-- RECORDS TO USE follows --

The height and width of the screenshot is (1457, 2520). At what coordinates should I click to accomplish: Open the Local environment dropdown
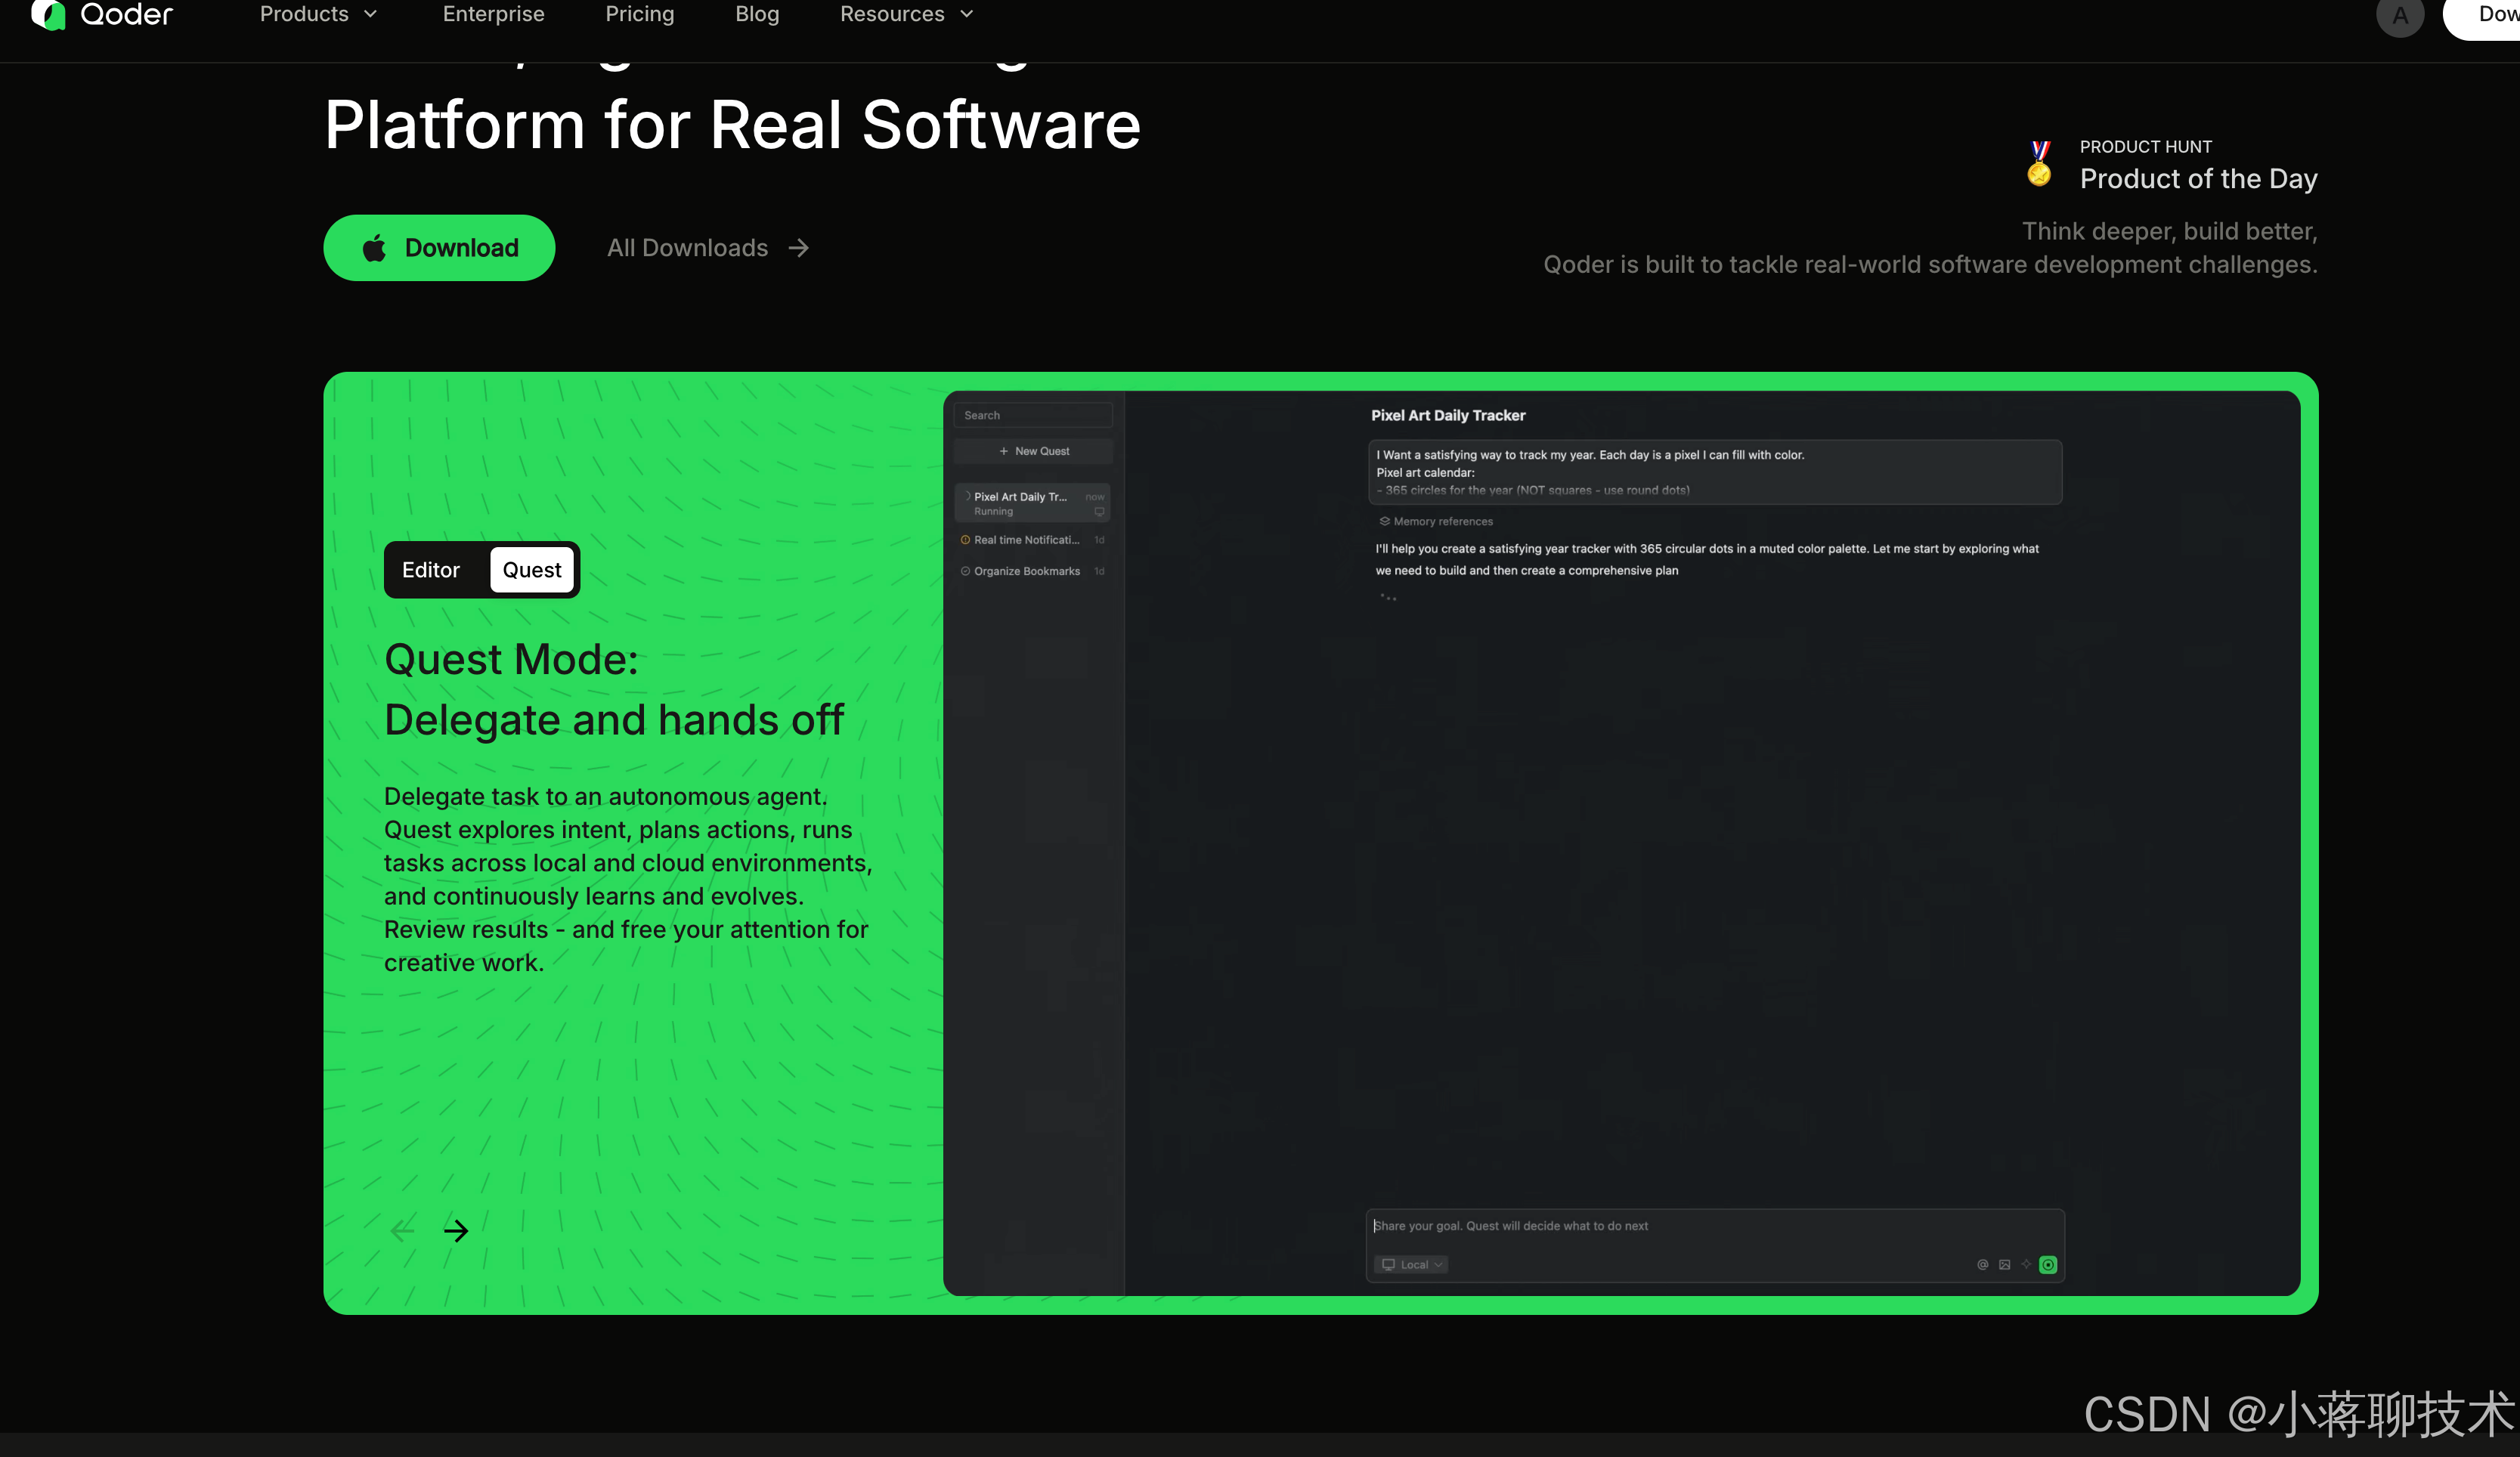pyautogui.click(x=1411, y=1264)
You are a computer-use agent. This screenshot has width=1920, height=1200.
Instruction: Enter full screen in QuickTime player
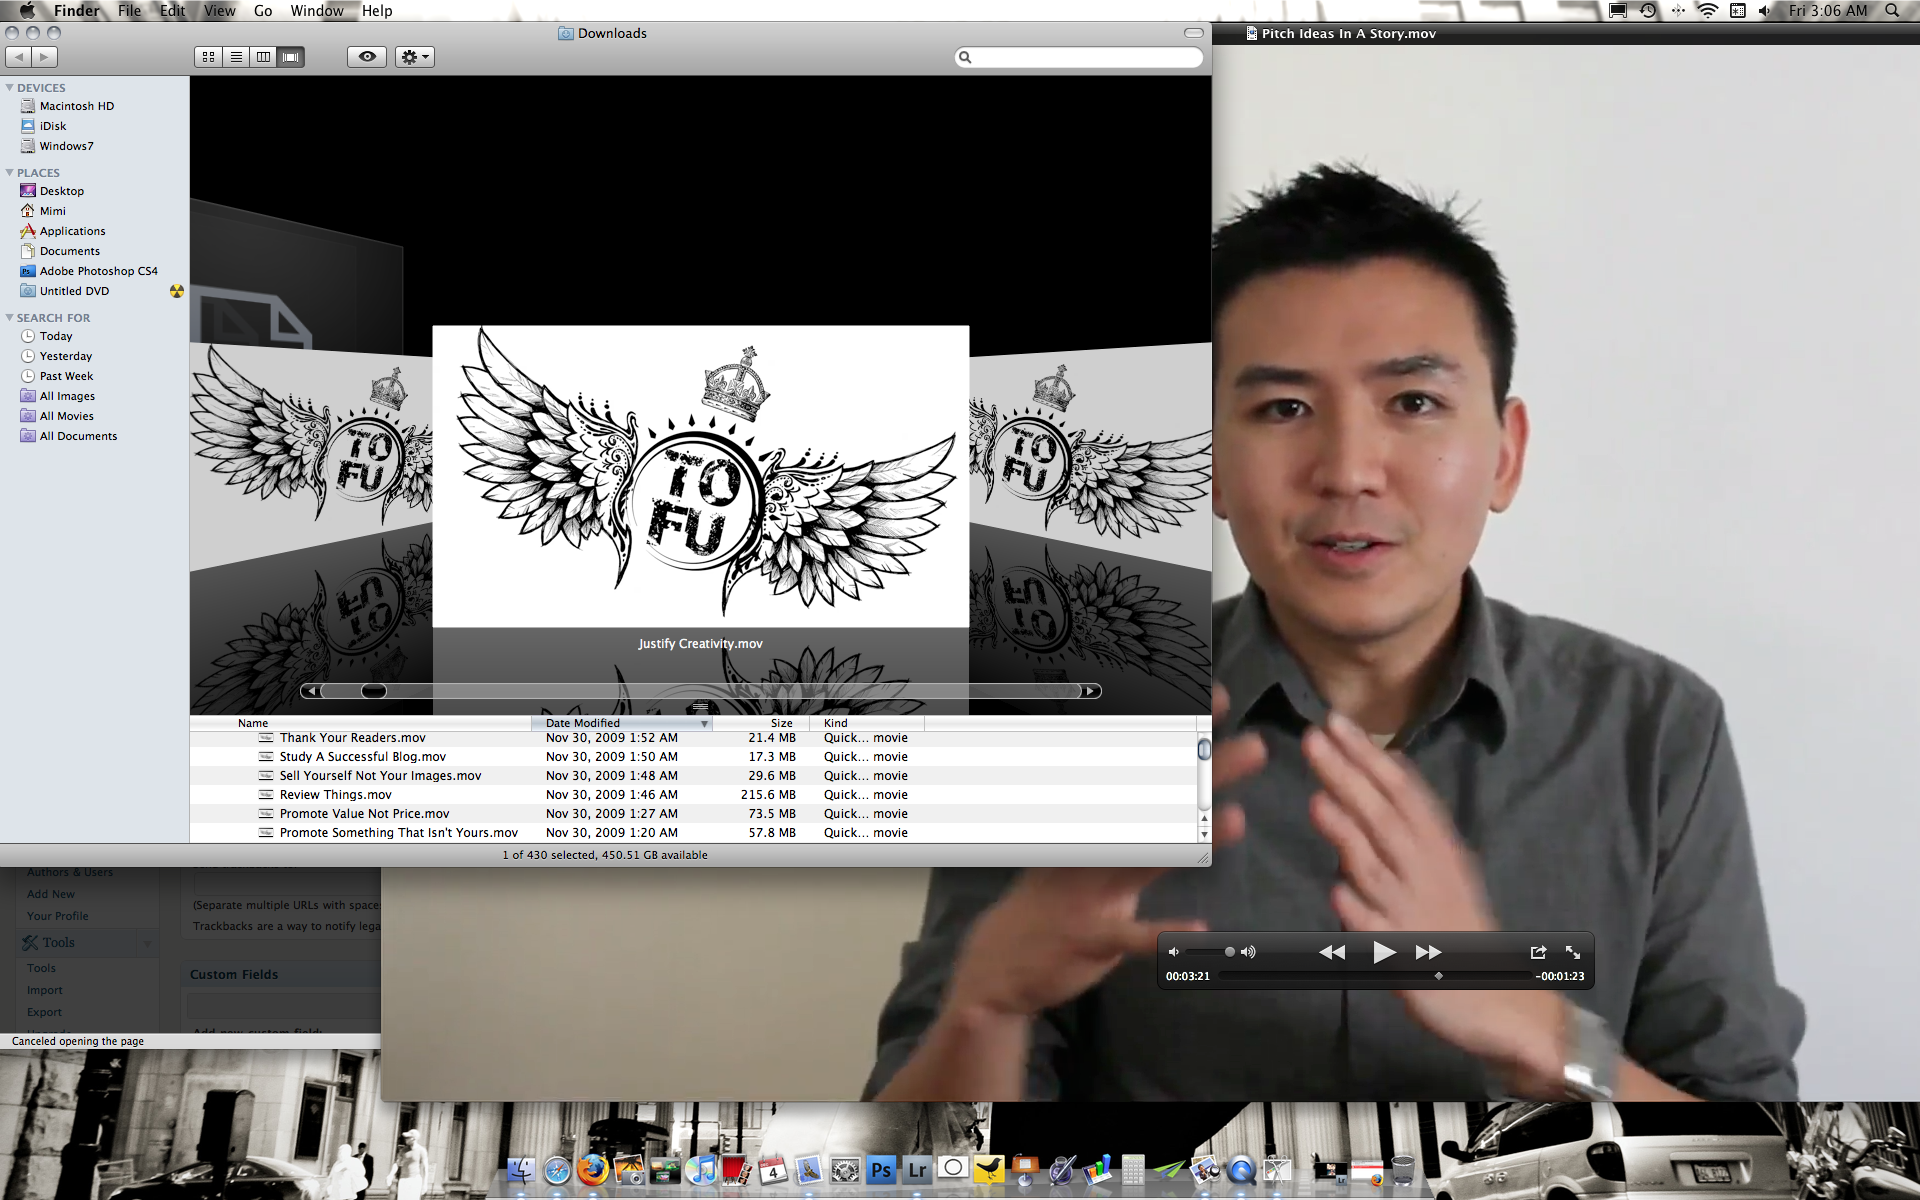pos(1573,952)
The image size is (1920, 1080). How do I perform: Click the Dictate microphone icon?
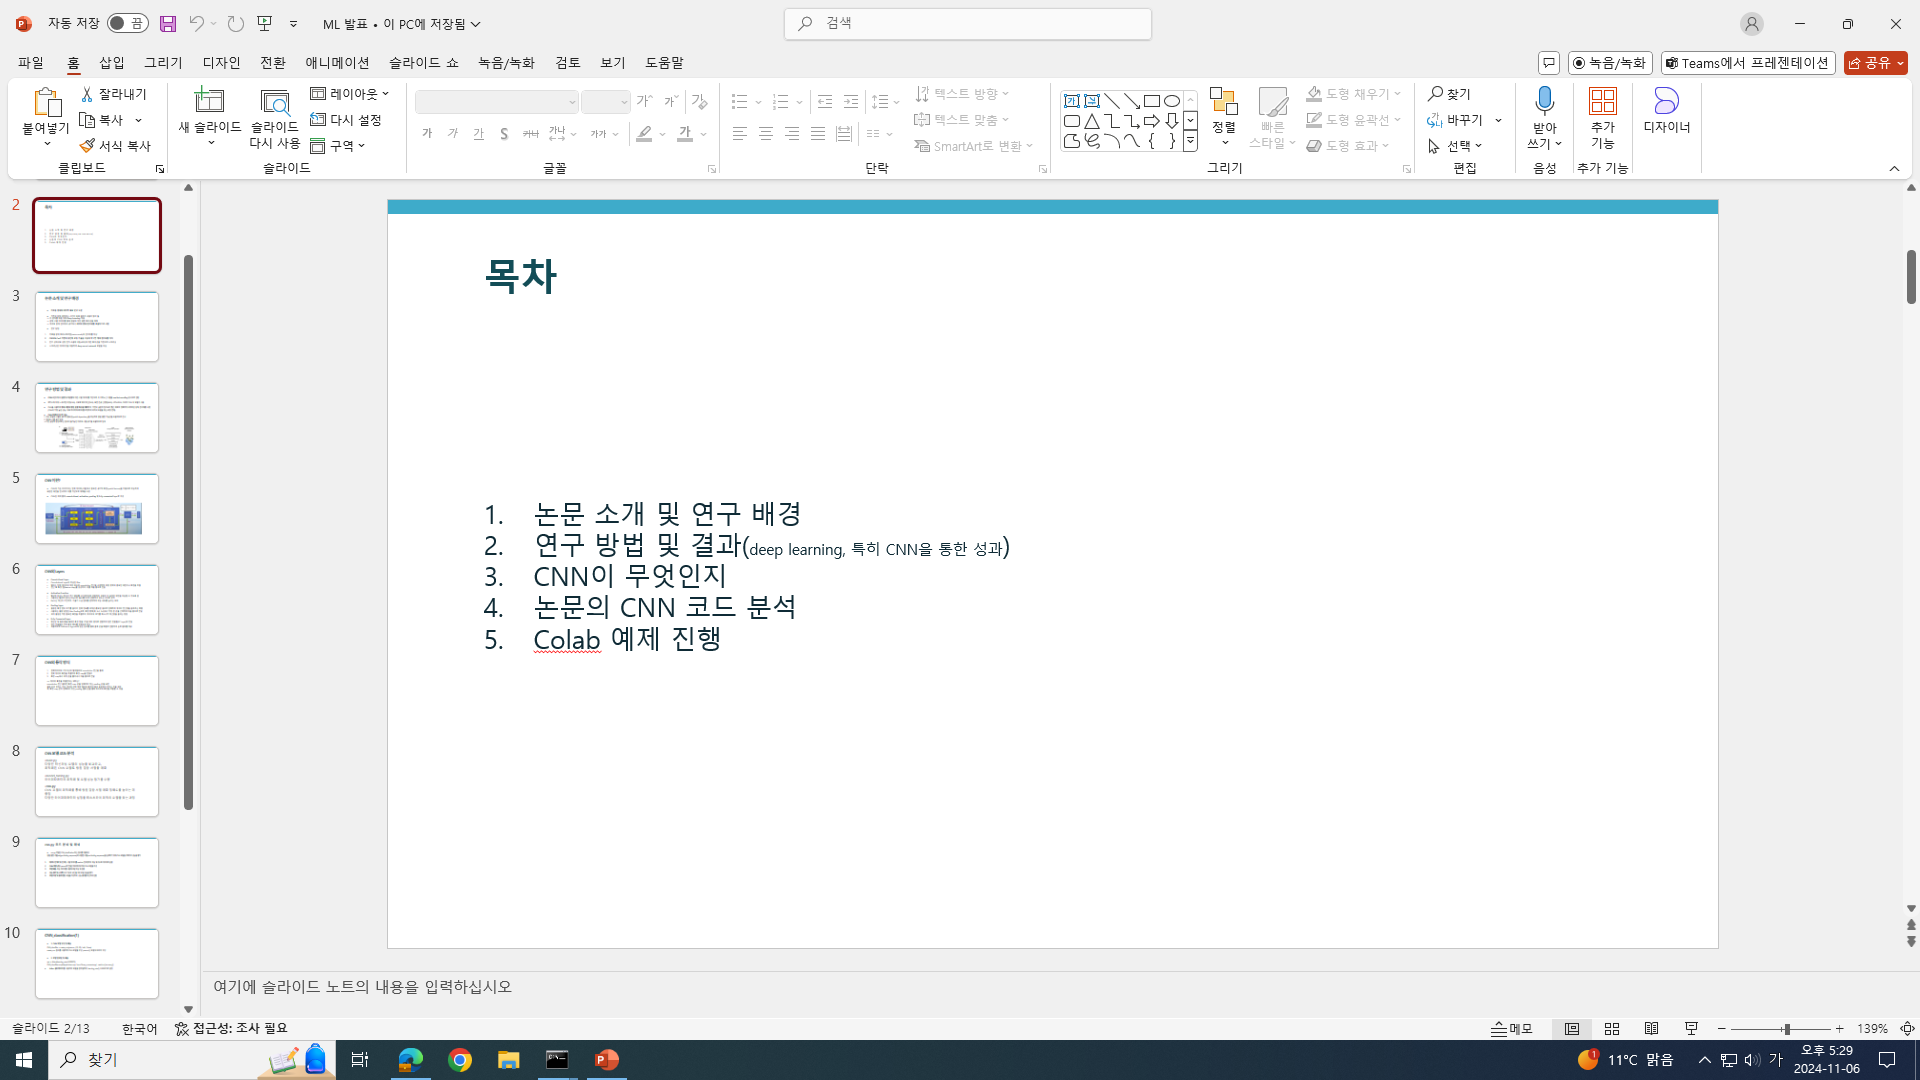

-- RECORDS TO USE concluded --

WHAT NEEDS TO BE DONE
Could you print the whole listing again, exactly, leaving the pictures out?

EXPECTED OUTPUT
The height and width of the screenshot is (1457, 2520). At what coordinates should I click to accomplish: Open the Local environment dropdown
pyautogui.click(x=1411, y=1264)
You are a computer-use agent. This screenshot has width=1920, height=1200.
Instruction: Enter full screen in QuickTime player
pos(1573,952)
The image size is (1920, 1080). How do I perform: Click the Dictate microphone icon?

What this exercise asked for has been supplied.